■ Work to complete:
Reproduce the part of the listing that begins with the line containing "Click the FP fireplace label in the lounge" and ends with the line containing "(x=244, y=32)", both lines included. Leave the pictures out.

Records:
○ ○ ○ ○ ○ ○ ○
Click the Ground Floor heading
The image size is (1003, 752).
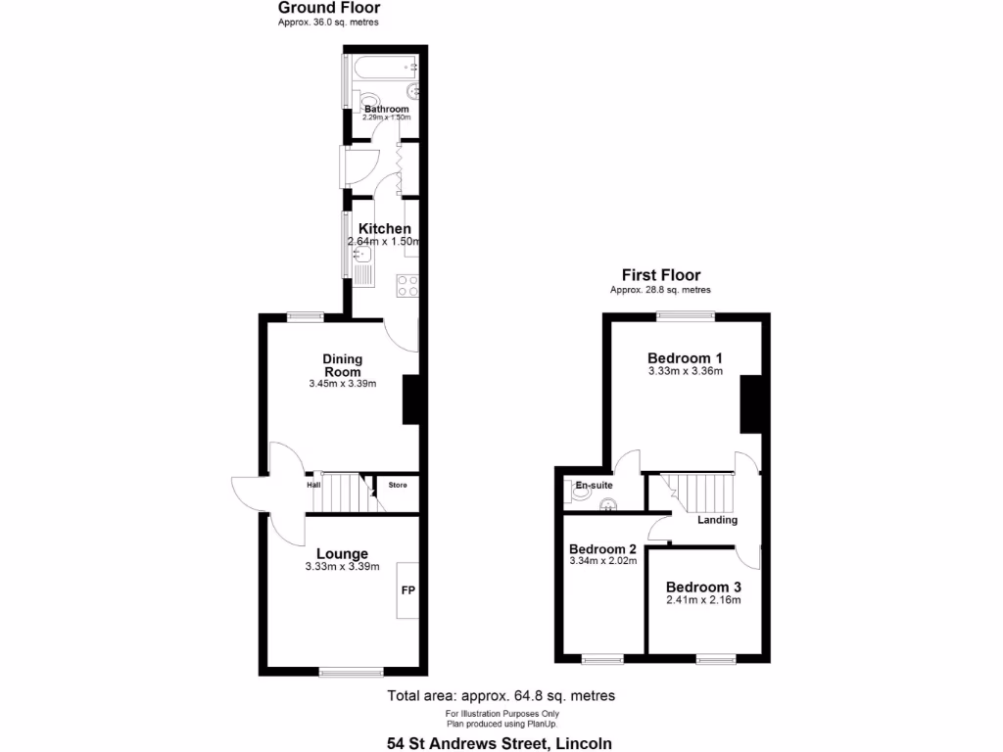click(328, 8)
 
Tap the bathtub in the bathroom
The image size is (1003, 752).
click(383, 68)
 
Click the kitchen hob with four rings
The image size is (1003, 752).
click(407, 286)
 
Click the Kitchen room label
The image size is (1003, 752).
click(384, 229)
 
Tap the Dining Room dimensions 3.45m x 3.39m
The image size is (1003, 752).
click(342, 384)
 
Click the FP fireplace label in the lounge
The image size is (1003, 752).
click(407, 591)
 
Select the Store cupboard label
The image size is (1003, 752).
click(397, 485)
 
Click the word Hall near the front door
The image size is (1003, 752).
click(313, 484)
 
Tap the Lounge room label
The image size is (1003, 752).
click(342, 554)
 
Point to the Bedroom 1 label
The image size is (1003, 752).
click(686, 357)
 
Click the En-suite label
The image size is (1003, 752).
click(593, 485)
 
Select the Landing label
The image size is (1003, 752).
click(717, 520)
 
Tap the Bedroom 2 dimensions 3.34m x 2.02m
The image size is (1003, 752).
click(602, 561)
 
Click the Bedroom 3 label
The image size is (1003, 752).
click(703, 587)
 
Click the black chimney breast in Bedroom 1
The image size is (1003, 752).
click(750, 404)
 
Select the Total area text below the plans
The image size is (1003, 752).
click(502, 696)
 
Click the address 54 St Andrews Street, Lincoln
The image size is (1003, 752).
click(500, 743)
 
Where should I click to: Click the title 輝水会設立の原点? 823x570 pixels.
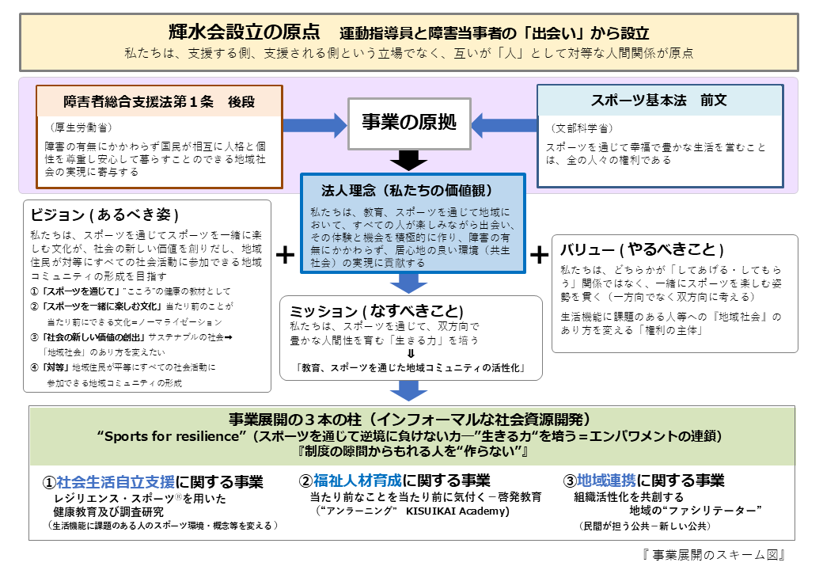(x=244, y=32)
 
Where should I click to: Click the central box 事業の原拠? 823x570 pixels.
(x=409, y=124)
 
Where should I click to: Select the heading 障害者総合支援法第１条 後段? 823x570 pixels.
(x=159, y=101)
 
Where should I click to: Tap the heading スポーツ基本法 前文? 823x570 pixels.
(x=658, y=101)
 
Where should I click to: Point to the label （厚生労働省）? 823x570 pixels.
(x=81, y=127)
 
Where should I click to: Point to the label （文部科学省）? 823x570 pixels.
(x=582, y=128)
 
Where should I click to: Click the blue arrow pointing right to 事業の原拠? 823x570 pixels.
(x=315, y=125)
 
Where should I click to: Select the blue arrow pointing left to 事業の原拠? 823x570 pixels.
(x=504, y=125)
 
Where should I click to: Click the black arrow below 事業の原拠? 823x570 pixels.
(x=409, y=160)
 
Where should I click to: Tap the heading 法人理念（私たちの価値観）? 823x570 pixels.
(x=408, y=190)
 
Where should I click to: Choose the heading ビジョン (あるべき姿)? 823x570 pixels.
(x=105, y=215)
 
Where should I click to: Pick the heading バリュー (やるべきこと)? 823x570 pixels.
(x=642, y=249)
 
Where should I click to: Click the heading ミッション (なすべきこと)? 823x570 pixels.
(x=377, y=310)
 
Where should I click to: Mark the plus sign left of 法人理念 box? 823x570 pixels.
(x=285, y=255)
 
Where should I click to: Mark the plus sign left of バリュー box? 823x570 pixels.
(x=539, y=255)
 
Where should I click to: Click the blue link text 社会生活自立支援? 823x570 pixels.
(x=116, y=482)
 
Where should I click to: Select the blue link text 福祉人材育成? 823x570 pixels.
(x=358, y=481)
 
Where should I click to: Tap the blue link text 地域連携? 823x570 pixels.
(x=606, y=481)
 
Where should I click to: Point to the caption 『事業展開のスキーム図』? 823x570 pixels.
(x=713, y=555)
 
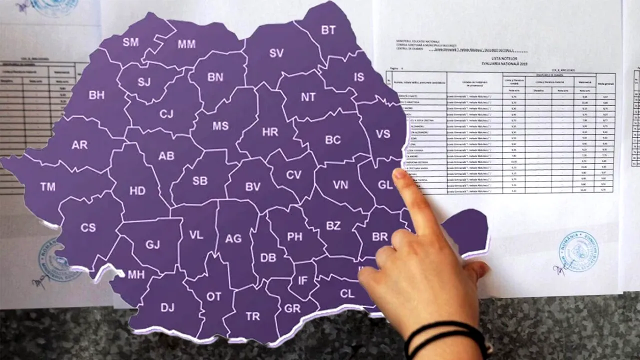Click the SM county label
[130, 42]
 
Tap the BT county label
[328, 30]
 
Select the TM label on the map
[48, 187]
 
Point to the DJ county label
[168, 308]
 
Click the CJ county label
[166, 114]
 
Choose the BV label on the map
[253, 186]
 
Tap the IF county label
[303, 281]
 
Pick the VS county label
[383, 134]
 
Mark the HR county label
[270, 132]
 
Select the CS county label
[88, 228]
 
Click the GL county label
[386, 185]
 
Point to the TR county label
[253, 316]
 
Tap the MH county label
[136, 274]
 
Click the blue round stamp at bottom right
[578, 252]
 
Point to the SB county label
[200, 181]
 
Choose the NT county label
[308, 97]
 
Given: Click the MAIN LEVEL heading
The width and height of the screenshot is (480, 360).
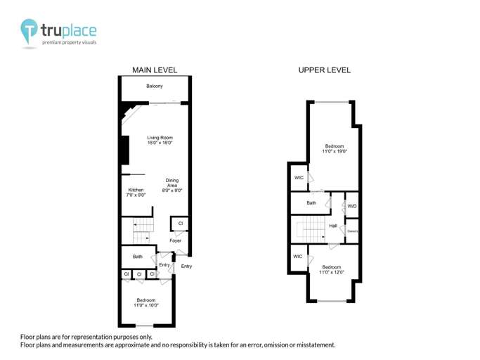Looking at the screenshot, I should [x=155, y=70].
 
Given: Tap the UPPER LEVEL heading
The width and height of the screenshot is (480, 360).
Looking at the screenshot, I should [x=325, y=70].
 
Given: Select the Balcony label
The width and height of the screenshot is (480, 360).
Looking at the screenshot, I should [x=155, y=86].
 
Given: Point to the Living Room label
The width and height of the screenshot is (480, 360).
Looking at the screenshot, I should [x=160, y=137].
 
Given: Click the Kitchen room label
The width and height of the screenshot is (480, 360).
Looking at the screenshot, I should [x=136, y=190].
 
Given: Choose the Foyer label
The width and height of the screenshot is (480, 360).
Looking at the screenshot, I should [x=175, y=241].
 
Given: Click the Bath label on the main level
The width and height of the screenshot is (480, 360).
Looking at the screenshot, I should [x=138, y=257].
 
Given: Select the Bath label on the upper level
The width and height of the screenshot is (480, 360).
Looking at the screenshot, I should [x=311, y=203].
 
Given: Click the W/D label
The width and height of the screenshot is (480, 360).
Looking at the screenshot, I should [x=352, y=206].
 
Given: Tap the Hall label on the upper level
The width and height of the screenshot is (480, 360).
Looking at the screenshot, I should [x=333, y=226].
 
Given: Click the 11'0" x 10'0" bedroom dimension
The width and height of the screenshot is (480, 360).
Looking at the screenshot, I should [x=146, y=305].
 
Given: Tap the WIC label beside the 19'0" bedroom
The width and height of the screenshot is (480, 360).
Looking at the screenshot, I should [x=298, y=177].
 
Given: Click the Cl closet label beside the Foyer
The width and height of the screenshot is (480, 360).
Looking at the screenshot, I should [x=180, y=224].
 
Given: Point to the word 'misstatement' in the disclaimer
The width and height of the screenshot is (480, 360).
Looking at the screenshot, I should [x=313, y=345].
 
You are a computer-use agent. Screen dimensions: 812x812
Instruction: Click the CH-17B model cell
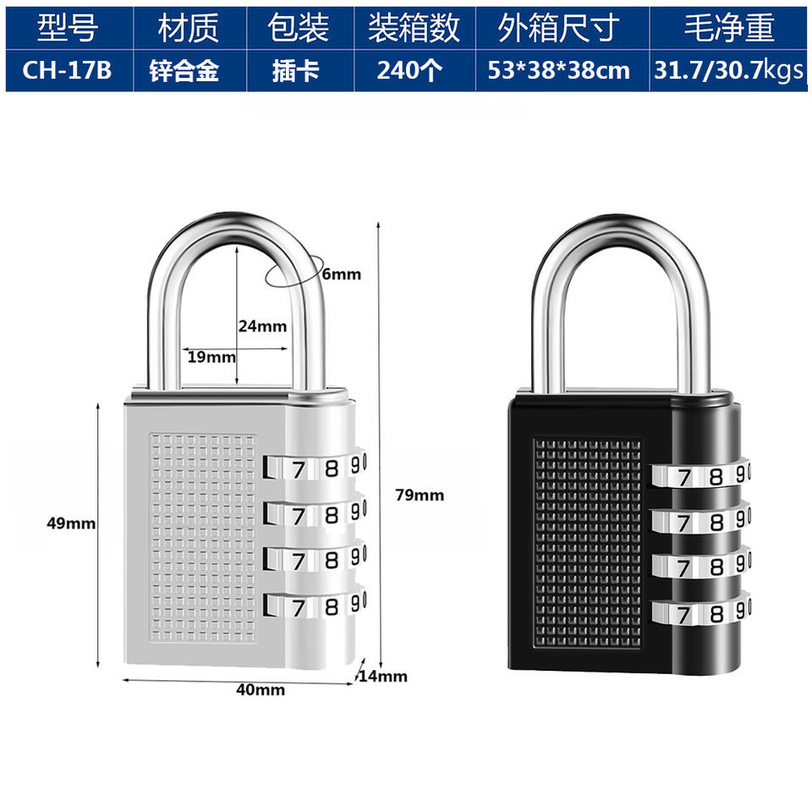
○ ○ ○ ○ ○ ○ ○
■ Response to the exercise:
Click the FP fireplace label in the lounge
The image size is (1003, 752).
click(407, 591)
 
Select the Store cupboard label
The image size is (1003, 752).
click(397, 485)
 
Click the word Hall near the front door
The image size is (1003, 752).
click(313, 484)
 
Tap the Lounge room label
The image size is (1003, 752).
click(342, 554)
 
Point to the Bedroom 1 label
The image size is (1003, 752).
click(686, 357)
 
Click the En-suite label
The image size is (1003, 752).
click(593, 485)
 
Select the Landing label
The image size is (1003, 752).
click(717, 520)
 
Tap the Bedroom 2 dimensions 3.34m x 2.02m
The image size is (1003, 752).
click(602, 561)
 
Click the Bedroom 3 label
The image size is (1003, 752).
click(703, 587)
 
Click the black chimney breast in Bedroom 1
The image size is (1003, 752).
click(750, 404)
 
Select the Total area text below the plans
The image size is (1003, 752).
click(502, 696)
 
Click the address 54 St Andrews Street, Lincoln
The image size is (1003, 752).
click(500, 743)
 
Where should I click to: Click the title 輝水会設立の原点? 823x570 pixels.
(x=244, y=32)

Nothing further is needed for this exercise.